# PROBLEM TO WORK ON:
Copy each line of the records that holds the string "profile".

# Saved data entries:
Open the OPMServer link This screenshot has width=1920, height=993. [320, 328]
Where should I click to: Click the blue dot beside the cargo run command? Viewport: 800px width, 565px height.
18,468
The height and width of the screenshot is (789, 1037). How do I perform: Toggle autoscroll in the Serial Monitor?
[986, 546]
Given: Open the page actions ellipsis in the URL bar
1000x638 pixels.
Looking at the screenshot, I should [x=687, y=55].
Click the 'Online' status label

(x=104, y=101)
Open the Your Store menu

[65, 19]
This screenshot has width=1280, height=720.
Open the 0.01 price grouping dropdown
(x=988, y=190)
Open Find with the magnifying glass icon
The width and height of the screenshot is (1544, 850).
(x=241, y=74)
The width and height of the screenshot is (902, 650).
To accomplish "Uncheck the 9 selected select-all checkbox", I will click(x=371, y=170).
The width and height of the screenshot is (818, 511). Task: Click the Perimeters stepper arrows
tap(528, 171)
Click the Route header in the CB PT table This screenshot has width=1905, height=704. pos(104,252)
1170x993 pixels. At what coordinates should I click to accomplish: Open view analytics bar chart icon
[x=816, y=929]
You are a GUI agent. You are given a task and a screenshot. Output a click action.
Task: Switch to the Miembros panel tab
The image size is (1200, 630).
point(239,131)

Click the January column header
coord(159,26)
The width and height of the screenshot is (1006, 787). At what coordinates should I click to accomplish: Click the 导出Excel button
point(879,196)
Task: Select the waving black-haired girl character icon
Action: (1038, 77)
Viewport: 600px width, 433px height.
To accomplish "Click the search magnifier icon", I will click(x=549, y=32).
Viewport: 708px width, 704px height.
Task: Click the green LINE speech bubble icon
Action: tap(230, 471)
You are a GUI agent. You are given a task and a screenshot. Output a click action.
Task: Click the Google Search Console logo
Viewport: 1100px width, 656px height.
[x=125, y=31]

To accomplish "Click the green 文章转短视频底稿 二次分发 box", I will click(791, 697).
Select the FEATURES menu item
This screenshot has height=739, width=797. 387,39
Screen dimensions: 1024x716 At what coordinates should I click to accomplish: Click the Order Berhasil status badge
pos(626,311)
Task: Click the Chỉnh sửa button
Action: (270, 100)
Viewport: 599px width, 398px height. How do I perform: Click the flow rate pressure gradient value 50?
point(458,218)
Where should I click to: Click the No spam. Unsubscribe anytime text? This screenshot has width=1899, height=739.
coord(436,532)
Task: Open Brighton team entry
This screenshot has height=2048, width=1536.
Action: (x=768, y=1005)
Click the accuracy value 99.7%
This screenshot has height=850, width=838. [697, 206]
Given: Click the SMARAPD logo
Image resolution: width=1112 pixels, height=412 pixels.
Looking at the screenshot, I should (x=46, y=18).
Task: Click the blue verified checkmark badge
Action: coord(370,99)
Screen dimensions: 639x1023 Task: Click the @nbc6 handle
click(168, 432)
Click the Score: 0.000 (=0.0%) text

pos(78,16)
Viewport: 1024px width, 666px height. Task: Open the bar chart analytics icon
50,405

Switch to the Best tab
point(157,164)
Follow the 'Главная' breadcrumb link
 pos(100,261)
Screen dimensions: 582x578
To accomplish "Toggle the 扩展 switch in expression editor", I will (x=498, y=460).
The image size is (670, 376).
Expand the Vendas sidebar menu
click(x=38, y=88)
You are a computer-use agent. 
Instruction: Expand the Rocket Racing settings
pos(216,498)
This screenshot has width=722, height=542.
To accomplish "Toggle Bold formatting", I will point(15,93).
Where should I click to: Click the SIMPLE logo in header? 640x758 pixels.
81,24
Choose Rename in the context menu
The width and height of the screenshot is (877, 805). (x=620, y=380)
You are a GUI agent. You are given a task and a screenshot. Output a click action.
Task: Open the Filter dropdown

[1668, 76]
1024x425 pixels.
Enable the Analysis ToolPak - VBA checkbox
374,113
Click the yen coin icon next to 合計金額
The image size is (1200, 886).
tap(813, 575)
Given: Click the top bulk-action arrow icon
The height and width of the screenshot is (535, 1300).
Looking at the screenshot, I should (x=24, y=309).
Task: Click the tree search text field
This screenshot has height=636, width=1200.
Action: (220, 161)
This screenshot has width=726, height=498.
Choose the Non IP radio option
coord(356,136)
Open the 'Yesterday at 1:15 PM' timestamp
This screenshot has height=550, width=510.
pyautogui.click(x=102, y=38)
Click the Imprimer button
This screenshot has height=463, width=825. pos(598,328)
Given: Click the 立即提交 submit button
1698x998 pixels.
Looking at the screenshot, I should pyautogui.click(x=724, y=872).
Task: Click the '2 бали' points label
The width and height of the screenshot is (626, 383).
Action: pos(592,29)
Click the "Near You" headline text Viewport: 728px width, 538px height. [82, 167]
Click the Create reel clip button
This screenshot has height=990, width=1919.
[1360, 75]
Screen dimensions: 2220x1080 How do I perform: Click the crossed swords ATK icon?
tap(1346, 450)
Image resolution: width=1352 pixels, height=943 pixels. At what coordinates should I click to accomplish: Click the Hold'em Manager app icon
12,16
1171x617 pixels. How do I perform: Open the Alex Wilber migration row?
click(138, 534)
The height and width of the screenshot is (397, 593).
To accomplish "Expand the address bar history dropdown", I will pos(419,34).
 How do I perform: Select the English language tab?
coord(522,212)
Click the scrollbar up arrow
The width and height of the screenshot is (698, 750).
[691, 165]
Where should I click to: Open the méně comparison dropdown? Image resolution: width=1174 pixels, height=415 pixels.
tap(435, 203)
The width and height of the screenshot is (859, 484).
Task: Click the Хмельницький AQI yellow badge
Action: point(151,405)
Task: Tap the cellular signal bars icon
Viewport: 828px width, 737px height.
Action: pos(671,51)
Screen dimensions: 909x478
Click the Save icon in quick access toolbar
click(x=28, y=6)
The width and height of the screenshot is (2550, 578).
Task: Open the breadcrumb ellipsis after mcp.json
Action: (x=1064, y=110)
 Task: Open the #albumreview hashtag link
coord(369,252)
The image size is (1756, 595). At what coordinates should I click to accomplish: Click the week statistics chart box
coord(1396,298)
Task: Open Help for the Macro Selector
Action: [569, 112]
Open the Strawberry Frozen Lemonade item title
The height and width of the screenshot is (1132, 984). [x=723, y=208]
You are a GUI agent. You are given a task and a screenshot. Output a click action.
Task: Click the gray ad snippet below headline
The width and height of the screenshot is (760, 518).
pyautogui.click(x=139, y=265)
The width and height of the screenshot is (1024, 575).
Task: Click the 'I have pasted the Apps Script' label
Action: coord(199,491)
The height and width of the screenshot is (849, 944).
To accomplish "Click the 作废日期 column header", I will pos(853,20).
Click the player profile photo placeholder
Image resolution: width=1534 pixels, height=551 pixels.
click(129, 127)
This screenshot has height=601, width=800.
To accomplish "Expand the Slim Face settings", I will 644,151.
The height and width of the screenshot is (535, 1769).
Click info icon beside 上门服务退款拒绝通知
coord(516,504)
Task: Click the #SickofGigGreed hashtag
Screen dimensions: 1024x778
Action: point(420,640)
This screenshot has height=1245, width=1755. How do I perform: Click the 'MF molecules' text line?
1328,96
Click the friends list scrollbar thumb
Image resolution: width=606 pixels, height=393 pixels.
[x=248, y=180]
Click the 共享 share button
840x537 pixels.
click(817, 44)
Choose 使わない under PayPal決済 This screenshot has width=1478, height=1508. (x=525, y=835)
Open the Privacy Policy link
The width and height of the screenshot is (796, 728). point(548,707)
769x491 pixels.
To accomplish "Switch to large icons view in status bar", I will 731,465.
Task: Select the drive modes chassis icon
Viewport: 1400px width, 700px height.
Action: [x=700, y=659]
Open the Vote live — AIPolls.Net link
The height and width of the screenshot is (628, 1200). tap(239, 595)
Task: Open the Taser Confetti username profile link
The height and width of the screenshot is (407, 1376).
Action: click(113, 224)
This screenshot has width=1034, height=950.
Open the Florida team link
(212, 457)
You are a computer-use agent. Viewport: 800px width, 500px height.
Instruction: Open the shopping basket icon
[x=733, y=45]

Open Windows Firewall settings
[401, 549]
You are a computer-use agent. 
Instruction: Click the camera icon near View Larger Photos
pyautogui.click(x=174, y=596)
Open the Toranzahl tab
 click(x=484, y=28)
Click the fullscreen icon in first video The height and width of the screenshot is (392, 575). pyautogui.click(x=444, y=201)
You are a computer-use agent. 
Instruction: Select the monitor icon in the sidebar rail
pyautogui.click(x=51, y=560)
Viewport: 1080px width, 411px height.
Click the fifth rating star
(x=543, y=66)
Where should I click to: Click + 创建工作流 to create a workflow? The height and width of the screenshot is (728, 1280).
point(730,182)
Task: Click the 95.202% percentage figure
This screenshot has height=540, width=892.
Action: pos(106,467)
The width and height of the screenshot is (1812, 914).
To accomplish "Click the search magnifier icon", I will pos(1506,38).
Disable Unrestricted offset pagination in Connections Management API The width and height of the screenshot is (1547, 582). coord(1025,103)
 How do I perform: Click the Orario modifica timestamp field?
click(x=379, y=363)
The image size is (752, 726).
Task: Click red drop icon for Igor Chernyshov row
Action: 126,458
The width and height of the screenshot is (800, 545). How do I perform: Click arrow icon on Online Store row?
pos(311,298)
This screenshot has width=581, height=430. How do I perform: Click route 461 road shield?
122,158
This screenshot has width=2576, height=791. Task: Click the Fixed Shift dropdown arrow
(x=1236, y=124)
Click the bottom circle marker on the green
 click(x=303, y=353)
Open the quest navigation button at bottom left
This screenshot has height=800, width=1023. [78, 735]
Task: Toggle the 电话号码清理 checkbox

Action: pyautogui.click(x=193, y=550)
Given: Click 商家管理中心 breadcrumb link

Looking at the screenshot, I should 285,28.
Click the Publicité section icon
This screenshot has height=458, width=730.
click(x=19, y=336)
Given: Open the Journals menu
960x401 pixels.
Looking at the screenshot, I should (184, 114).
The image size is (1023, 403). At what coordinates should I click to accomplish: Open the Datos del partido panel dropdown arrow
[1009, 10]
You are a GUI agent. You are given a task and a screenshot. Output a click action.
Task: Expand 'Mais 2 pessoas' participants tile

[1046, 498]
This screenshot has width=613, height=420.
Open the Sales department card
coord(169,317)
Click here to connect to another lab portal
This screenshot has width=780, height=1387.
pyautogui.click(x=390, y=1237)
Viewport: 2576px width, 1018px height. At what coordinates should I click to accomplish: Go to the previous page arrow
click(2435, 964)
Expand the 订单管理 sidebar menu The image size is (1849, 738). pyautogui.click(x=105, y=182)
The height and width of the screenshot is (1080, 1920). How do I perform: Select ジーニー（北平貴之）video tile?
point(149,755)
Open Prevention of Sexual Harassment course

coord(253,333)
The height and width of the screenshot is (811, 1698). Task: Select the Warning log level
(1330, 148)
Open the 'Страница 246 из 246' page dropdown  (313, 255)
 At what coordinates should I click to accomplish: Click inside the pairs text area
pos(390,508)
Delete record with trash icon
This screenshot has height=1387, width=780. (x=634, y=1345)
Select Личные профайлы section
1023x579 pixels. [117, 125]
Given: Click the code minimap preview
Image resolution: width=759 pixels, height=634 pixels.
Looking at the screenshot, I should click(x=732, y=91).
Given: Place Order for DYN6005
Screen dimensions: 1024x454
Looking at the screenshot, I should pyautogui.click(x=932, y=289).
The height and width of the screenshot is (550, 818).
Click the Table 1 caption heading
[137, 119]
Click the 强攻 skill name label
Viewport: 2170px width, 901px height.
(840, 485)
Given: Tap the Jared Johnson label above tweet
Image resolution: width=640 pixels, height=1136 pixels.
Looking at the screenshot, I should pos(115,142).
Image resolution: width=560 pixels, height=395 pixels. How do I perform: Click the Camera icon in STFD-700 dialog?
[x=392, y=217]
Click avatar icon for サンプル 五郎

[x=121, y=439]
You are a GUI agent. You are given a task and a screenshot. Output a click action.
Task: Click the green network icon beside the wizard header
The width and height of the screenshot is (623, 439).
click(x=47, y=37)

# PROBLEM SOLUTION:
Click the player profile photo placeholder
Task: Open the Taser Confetti username profile link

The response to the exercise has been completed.